Problem -> Please repeat the data shown below, word for word.

Recorded data:
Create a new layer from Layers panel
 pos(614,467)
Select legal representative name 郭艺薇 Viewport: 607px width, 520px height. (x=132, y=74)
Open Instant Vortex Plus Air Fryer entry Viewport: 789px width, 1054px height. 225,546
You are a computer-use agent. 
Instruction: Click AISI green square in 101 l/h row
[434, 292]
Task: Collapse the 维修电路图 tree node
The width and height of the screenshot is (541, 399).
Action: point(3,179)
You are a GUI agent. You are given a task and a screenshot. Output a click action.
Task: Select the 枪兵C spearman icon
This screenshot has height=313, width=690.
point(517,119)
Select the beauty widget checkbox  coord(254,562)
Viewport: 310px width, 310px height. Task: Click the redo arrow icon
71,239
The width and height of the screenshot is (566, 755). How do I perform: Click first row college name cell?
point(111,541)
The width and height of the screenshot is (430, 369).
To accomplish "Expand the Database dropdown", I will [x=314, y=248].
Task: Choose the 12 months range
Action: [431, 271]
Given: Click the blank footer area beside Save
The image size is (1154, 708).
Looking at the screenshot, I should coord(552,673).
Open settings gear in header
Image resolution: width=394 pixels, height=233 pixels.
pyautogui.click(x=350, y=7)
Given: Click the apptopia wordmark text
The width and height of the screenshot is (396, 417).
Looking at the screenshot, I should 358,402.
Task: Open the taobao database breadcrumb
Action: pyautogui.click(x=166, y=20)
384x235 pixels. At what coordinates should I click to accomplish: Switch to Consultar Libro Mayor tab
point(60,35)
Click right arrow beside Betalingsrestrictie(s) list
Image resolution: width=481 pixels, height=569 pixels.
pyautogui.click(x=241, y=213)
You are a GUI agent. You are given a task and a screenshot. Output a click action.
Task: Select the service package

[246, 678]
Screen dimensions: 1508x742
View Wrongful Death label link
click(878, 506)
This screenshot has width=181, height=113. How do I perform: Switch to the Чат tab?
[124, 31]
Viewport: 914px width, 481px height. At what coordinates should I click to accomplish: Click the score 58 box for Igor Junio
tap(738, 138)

Task answer ->
Create a new layer from Layers panel
 pos(614,467)
Select legal representative name 郭艺薇 Viewport: 607px width, 520px height. (x=132, y=74)
Open Instant Vortex Plus Air Fryer entry Viewport: 789px width, 1054px height. 225,546
You are a computer-use agent. 
Instruction: Click AISI green square in 101 l/h row
[434, 292]
Task: Collapse the 维修电路图 tree node
The width and height of the screenshot is (541, 399).
Action: point(3,179)
You are a GUI agent. You are given a task and a screenshot. Output a click action.
Task: Select the 枪兵C spearman icon
This screenshot has height=313, width=690.
point(517,119)
Select the beauty widget checkbox  coord(254,562)
Viewport: 310px width, 310px height. Task: Click the redo arrow icon
71,239
The width and height of the screenshot is (566, 755). How do I perform: Click first row college name cell?
point(111,541)
The width and height of the screenshot is (430, 369).
To accomplish "Expand the Database dropdown", I will [x=314, y=248].
Task: Choose the 12 months range
Action: [431, 271]
Given: Click the blank footer area beside Save
The image size is (1154, 708).
Looking at the screenshot, I should coord(552,673).
Open settings gear in header
Image resolution: width=394 pixels, height=233 pixels.
pyautogui.click(x=350, y=7)
Given: Click the apptopia wordmark text
The width and height of the screenshot is (396, 417).
Looking at the screenshot, I should 358,402.
Task: Open the taobao database breadcrumb
Action: pyautogui.click(x=166, y=20)
384x235 pixels. At what coordinates should I click to accomplish: Switch to Consultar Libro Mayor tab
point(60,35)
Click right arrow beside Betalingsrestrictie(s) list
Image resolution: width=481 pixels, height=569 pixels.
pyautogui.click(x=241, y=213)
You are a GUI agent. You are given a task and a screenshot. Output a click action.
Task: Select the service package

[246, 678]
Screen dimensions: 1508x742
View Wrongful Death label link
click(878, 506)
This screenshot has width=181, height=113. How do I perform: Switch to the Чат tab?
[124, 31]
Viewport: 914px width, 481px height. At what coordinates should I click to accomplish: Click the score 58 box for Igor Junio
tap(738, 138)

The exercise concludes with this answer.